Open MPI logo

Open MPI User's Mailing List Archives

  |   Home   |   Support   |   FAQ   |   all Open MPI User's mailing list

Subject: Re: [OMPI users] Unable to find the following executable
From: Addepalli, Srirangam V (srirangam.v.addepalli_at_[hidden])
Date: 2010-11-20 13:28:31


Hello Tushar,
Can you send me the output of ompi_info.
Have you tried using just tcp instead of IB to narrow down.
Rangam

#!/bin/sh
#PBS -V
#PBS -q wasatch
#PBS -N SWMF
#PBS -l nodes=1:ppn=8
# change to the run directory
#cd $SWMF_v2.3/run
cat `echo ${PBS_NODEFILE}` > list_of_nodes

mpirun --mca btl self,sm,tcp --mca btl_base_verbose 30 -np 8 /home/A00945081/SWMF_v2.3/run/SWMF.exe > run.log

________________________________________
From: users-bounces_at_[hidden] [users-bounces_at_[hidden]] On Behalf Of Tushar Andriyas [thugnomics28_at_[hidden]]
Sent: Saturday, November 20, 2010 12:11 PM
To: Open MPI Users
Subject: Re: [OMPI users] Unable to find the following executable

Rangam,

It does not want to run at all. Attached is the log file from the batch file run u sent.

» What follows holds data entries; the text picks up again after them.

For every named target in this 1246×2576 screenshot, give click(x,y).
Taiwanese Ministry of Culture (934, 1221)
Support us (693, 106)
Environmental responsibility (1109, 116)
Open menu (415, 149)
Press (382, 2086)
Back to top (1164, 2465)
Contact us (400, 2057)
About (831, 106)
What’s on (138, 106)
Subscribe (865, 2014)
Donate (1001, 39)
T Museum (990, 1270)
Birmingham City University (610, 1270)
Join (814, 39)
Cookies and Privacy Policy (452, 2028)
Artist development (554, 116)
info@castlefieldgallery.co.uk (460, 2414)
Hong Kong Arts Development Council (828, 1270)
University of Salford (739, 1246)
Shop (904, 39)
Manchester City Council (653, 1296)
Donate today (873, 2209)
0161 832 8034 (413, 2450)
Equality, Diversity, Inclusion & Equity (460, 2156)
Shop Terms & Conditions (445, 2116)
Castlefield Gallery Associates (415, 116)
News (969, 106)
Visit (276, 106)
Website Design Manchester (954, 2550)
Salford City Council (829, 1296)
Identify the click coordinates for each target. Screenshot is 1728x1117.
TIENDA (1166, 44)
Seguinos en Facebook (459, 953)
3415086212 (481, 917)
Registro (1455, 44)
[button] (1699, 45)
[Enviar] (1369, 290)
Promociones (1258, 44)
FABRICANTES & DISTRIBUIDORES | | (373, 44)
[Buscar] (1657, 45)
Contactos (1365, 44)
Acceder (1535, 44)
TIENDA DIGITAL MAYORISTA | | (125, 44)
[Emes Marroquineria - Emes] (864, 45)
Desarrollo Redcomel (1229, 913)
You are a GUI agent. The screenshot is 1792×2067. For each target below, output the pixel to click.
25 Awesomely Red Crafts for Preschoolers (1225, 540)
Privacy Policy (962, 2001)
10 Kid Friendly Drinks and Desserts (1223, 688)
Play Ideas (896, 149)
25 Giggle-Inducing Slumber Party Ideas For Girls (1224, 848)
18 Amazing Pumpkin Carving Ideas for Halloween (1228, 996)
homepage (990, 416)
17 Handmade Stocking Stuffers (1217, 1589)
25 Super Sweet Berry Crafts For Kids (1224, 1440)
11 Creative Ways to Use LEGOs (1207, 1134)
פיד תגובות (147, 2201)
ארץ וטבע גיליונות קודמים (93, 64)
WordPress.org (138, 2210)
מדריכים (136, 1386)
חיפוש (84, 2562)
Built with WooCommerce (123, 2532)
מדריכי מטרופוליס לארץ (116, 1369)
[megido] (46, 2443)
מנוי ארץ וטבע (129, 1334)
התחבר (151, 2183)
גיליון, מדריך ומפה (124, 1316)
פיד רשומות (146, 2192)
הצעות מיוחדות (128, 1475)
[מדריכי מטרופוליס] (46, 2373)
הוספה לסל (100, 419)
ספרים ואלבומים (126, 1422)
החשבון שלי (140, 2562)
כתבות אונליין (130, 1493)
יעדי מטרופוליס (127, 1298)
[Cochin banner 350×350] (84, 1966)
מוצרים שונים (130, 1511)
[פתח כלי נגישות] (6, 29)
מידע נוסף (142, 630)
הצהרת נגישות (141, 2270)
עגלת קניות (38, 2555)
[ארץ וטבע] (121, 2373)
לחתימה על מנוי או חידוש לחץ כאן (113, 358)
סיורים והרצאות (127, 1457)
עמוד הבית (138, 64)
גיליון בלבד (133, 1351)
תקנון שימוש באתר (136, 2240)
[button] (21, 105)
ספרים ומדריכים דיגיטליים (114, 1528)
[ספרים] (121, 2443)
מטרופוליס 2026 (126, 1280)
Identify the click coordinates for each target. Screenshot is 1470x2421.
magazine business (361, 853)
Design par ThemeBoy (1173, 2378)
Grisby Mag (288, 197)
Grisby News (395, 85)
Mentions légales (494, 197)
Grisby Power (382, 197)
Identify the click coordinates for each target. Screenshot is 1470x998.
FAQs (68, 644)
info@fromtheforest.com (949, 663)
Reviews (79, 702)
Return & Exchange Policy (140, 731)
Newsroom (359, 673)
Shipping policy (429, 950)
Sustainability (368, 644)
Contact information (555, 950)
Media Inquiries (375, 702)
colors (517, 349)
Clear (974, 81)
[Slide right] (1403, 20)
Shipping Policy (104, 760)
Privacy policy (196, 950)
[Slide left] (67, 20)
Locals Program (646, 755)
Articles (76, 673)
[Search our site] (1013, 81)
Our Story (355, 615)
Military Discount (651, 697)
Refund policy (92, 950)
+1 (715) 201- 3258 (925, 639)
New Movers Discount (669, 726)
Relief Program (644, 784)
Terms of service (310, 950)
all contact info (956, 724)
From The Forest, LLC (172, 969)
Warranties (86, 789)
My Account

On Sat, Nov 20, 2010 at 10:32 AM, Addepalli, Srirangam V <srirangam.v.addepalli_at_[hidden]<mailto:srirangam.v.addepalli_at_[hidden]>> wrote:
Hello Tushar,
MPIRUN is not able to spawn processes on the node allocated. This should help

#!/bin/sh
#PBS -V
#PBS -q wasatch
#PBS -N SWMF
#PBS -l nodes=2:ppn=8
# change to the run directory
#cd $SWMF_v2.3/run
cat `echo ${PBS_NODEFILE}` > list_of_nodes
mpirun -np 8 /home/A00945081/SWMF_v2.3/run/SWMF.exe > run.log

Rangam

________________________________________
From: users-bounces_at_[hidden]<mailto:users-bounces_at_[hidden]> [users-bounces_at_[hidden]<mailto:users-bounces_at_[hidden]>] On Behalf Of Tushar Andriyas [thugnomics28_at_[hidden]<mailto:thugnomics28_at_[hidden]>]
Sent: Saturday, November 20, 2010 10:48 AM
To: Open MPI Users
Subject: Re: [OMPI users] Unable to find the following executable

Hi Rangam,

I ran the batch file that you gave and have attached the error file. Also, since the WASATCH cluster is kind of small, people usually run on UINTA. So, if possible could you look at the uinta error files?
Tushar

On Fri, Nov 19, 2010 at 12:31 PM, Addepalli, Srirangam V <srirangam.v.addepalli_at_[hidden]<mailto:srirangam.v.addepalli_at_[hidden]><mailto:srirangam.v.addepalli_at_[hidden]<mailto:srirangam.v.addepalli_at_[hidden]>>> wrote:
Hello Tushar,
After looking at the log files you attached it appears that there are multiple issues.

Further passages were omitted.